▸ **Goal**
Recast the data in the stretch from the line containing "Given: Select the Application ID text field" through the line containing "Looking at the" as a two-column CSV with the headers instruction and response, putting each instruction and its answer together in one row. Wrap every field in quotes and replace line breaks with spaces.

▸ **Records to use**
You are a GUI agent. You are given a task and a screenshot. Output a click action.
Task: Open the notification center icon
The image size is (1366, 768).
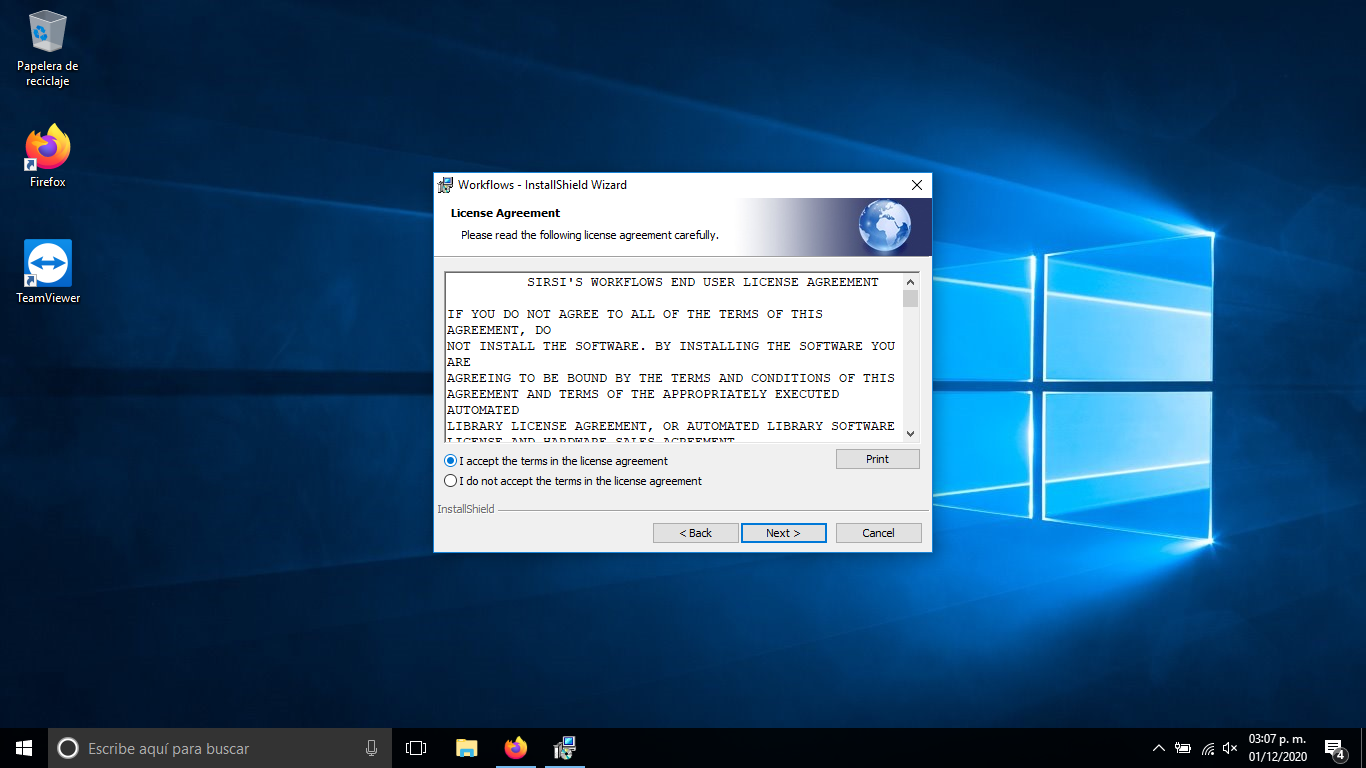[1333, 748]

--

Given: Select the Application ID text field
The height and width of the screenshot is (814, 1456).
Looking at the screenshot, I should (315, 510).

▸ **Answer**
instruction,response
"Given: Select the Application ID text field The height and width of the screenshot is (814, 1456).","Looking at the screenshot, I should (315, 510)."